> _Work to complete_
In this exercise, every entry is to be copied exactly.

> _Records for this task_
=-=-=-=-=

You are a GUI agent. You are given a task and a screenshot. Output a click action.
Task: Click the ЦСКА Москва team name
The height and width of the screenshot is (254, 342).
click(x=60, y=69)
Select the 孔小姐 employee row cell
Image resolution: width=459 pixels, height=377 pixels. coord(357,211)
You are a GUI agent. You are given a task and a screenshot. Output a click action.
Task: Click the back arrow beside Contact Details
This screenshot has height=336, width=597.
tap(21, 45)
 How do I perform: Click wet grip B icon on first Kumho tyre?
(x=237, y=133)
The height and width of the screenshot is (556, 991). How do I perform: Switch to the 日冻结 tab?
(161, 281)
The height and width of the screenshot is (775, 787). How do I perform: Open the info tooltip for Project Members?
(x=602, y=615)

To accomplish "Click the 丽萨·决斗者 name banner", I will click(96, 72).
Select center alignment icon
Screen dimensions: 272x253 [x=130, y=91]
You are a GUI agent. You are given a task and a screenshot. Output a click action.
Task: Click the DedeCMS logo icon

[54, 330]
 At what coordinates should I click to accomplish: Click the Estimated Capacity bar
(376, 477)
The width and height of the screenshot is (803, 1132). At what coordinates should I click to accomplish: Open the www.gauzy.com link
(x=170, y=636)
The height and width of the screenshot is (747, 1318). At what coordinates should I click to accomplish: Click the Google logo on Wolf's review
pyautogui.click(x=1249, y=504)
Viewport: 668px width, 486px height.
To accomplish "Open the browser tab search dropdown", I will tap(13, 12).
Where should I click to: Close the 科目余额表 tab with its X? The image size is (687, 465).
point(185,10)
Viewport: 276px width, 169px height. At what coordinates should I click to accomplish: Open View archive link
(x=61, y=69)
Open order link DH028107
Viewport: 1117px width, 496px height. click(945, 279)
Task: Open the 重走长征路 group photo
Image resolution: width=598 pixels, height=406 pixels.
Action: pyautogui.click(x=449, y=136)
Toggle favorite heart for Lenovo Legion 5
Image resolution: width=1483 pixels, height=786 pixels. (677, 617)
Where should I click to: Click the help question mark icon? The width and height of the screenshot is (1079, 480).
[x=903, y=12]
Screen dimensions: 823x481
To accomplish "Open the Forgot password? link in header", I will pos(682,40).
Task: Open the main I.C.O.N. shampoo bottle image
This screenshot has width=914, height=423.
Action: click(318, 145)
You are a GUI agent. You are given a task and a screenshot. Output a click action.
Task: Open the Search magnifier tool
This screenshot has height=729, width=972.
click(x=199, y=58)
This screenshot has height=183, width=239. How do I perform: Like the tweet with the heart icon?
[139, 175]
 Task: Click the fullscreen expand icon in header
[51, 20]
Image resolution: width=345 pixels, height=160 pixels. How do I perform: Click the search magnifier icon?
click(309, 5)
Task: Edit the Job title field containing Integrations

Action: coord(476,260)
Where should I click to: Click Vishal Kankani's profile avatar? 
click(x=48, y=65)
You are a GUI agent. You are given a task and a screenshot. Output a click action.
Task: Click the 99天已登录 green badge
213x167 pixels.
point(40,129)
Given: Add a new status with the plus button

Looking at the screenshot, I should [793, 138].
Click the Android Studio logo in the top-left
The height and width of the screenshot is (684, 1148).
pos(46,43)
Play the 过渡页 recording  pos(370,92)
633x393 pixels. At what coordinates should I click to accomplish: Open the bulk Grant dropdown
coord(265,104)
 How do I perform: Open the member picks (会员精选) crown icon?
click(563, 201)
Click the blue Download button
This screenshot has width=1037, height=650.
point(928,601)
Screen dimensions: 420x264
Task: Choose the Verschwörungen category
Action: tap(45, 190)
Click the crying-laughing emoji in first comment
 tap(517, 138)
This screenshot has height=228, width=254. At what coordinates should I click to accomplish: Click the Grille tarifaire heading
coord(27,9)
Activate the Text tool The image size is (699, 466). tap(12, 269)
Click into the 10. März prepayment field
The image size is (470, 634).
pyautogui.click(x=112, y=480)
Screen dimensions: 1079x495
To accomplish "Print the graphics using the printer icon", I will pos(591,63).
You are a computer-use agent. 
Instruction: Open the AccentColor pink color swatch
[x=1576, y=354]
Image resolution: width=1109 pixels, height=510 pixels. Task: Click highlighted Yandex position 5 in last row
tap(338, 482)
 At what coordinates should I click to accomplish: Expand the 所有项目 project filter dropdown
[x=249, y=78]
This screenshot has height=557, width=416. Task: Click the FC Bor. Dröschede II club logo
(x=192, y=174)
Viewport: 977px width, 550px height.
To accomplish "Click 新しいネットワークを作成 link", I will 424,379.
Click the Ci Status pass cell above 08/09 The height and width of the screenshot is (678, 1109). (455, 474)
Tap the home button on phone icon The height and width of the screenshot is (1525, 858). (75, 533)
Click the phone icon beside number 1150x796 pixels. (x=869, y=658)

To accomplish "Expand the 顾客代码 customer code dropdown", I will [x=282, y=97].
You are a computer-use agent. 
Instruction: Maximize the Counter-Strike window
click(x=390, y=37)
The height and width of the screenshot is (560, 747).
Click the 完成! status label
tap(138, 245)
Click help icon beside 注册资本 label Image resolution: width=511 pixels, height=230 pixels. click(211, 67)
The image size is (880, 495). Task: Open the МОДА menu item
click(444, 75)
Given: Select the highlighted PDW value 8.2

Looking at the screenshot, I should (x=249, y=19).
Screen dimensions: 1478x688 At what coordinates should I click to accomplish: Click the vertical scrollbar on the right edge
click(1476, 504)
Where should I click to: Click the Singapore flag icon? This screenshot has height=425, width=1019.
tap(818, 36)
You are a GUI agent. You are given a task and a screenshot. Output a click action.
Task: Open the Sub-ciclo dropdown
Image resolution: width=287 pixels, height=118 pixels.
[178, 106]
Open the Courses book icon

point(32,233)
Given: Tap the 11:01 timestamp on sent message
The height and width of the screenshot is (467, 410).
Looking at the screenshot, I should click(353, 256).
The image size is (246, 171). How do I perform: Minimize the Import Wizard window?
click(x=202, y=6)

=-=-=-=-=

> _Task response_
You are a GUI agent. You are given a task and a screenshot. Output a click action.
Task: Click the ЦСКА Москва team name
The height and width of the screenshot is (254, 342).
click(x=60, y=69)
Select the 孔小姐 employee row cell
Image resolution: width=459 pixels, height=377 pixels. coord(357,211)
You are a GUI agent. You are given a task and a screenshot. Output a click action.
Task: Click the back arrow beside Contact Details
This screenshot has height=336, width=597.
tap(21, 45)
 How do I perform: Click wet grip B icon on first Kumho tyre?
(x=237, y=133)
The height and width of the screenshot is (556, 991). How do I perform: Switch to the 日冻结 tab?
(161, 281)
The height and width of the screenshot is (775, 787). How do I perform: Open the info tooltip for Project Members?
(x=602, y=615)

To accomplish "Click the 丽萨·决斗者 name banner", I will click(96, 72).
Select center alignment icon
Screen dimensions: 272x253 [x=130, y=91]
You are a GUI agent. You are given a task and a screenshot. Output a click action.
Task: Click the DedeCMS logo icon

[54, 330]
 At what coordinates should I click to accomplish: Click the Estimated Capacity bar
(376, 477)
The width and height of the screenshot is (803, 1132). At what coordinates should I click to accomplish: Open the www.gauzy.com link
(x=170, y=636)
The height and width of the screenshot is (747, 1318). At what coordinates should I click to accomplish: Click the Google logo on Wolf's review
pyautogui.click(x=1249, y=504)
Viewport: 668px width, 486px height.
To accomplish "Open the browser tab search dropdown", I will tap(13, 12).
Where should I click to: Close the 科目余额表 tab with its X? The image size is (687, 465).
point(185,10)
Viewport: 276px width, 169px height. At what coordinates should I click to accomplish: Open View archive link
(x=61, y=69)
Open order link DH028107
Viewport: 1117px width, 496px height. click(945, 279)
Task: Open the 重走长征路 group photo
Image resolution: width=598 pixels, height=406 pixels.
Action: pyautogui.click(x=449, y=136)
Toggle favorite heart for Lenovo Legion 5
Image resolution: width=1483 pixels, height=786 pixels. (677, 617)
Where should I click to: Click the help question mark icon? The width and height of the screenshot is (1079, 480).
[x=903, y=12]
Screen dimensions: 823x481
To accomplish "Open the Forgot password? link in header", I will pos(682,40).
Task: Open the main I.C.O.N. shampoo bottle image
This screenshot has width=914, height=423.
Action: click(318, 145)
You are a GUI agent. You are given a task and a screenshot. Output a click action.
Task: Open the Search magnifier tool
This screenshot has height=729, width=972.
click(x=199, y=58)
This screenshot has height=183, width=239. How do I perform: Like the tweet with the heart icon?
[139, 175]
 Task: Click the fullscreen expand icon in header
[51, 20]
Image resolution: width=345 pixels, height=160 pixels. How do I perform: Click the search magnifier icon?
click(309, 5)
Task: Edit the Job title field containing Integrations

Action: coord(476,260)
Where should I click to: Click Vishal Kankani's profile avatar? 
click(x=48, y=65)
You are a GUI agent. You are given a task and a screenshot. Output a click action.
Task: Click the 99天已登录 green badge
213x167 pixels.
point(40,129)
Given: Add a new status with the plus button

Looking at the screenshot, I should [793, 138].
Click the Android Studio logo in the top-left
The height and width of the screenshot is (684, 1148).
pos(46,43)
Play the 过渡页 recording  pos(370,92)
633x393 pixels. At what coordinates should I click to accomplish: Open the bulk Grant dropdown
coord(265,104)
 How do I perform: Open the member picks (会员精选) crown icon?
click(563, 201)
Click the blue Download button
This screenshot has width=1037, height=650.
point(928,601)
Screen dimensions: 420x264
Task: Choose the Verschwörungen category
Action: tap(45, 190)
Click the crying-laughing emoji in first comment
 tap(517, 138)
This screenshot has height=228, width=254. At what coordinates should I click to accomplish: Click the Grille tarifaire heading
coord(27,9)
Activate the Text tool The image size is (699, 466). tap(12, 269)
Click into the 10. März prepayment field
The image size is (470, 634).
pyautogui.click(x=112, y=480)
Screen dimensions: 1079x495
To accomplish "Print the graphics using the printer icon", I will pos(591,63).
You are a computer-use agent. 
Instruction: Open the AccentColor pink color swatch
[x=1576, y=354]
Image resolution: width=1109 pixels, height=510 pixels. Task: Click highlighted Yandex position 5 in last row
tap(338, 482)
 At what coordinates should I click to accomplish: Expand the 所有项目 project filter dropdown
[x=249, y=78]
This screenshot has height=557, width=416. Task: Click the FC Bor. Dröschede II club logo
(x=192, y=174)
Viewport: 977px width, 550px height.
To accomplish "Click 新しいネットワークを作成 link", I will 424,379.
Click the Ci Status pass cell above 08/09 The height and width of the screenshot is (678, 1109). (455, 474)
Tap the home button on phone icon The height and width of the screenshot is (1525, 858). (75, 533)
Click the phone icon beside number 1150x796 pixels. (x=869, y=658)

To accomplish "Expand the 顾客代码 customer code dropdown", I will [x=282, y=97].
You are a computer-use agent. 
Instruction: Maximize the Counter-Strike window
click(x=390, y=37)
The height and width of the screenshot is (560, 747).
Click the 完成! status label
tap(138, 245)
Click help icon beside 注册资本 label Image resolution: width=511 pixels, height=230 pixels. click(211, 67)
The image size is (880, 495). Task: Open the МОДА menu item
click(444, 75)
Given: Select the highlighted PDW value 8.2

Looking at the screenshot, I should (x=249, y=19).
Screen dimensions: 1478x688 At what coordinates should I click to accomplish: Click the vertical scrollbar on the right edge
click(1476, 504)
Where should I click to: Click the Singapore flag icon? This screenshot has height=425, width=1019.
tap(818, 36)
You are a GUI agent. You are given a task and a screenshot. Output a click action.
Task: Open the Sub-ciclo dropdown
Image resolution: width=287 pixels, height=118 pixels.
[178, 106]
Open the Courses book icon

point(32,233)
Given: Tap the 11:01 timestamp on sent message
The height and width of the screenshot is (467, 410).
Looking at the screenshot, I should click(353, 256).
The image size is (246, 171). How do I perform: Minimize the Import Wizard window?
click(x=202, y=6)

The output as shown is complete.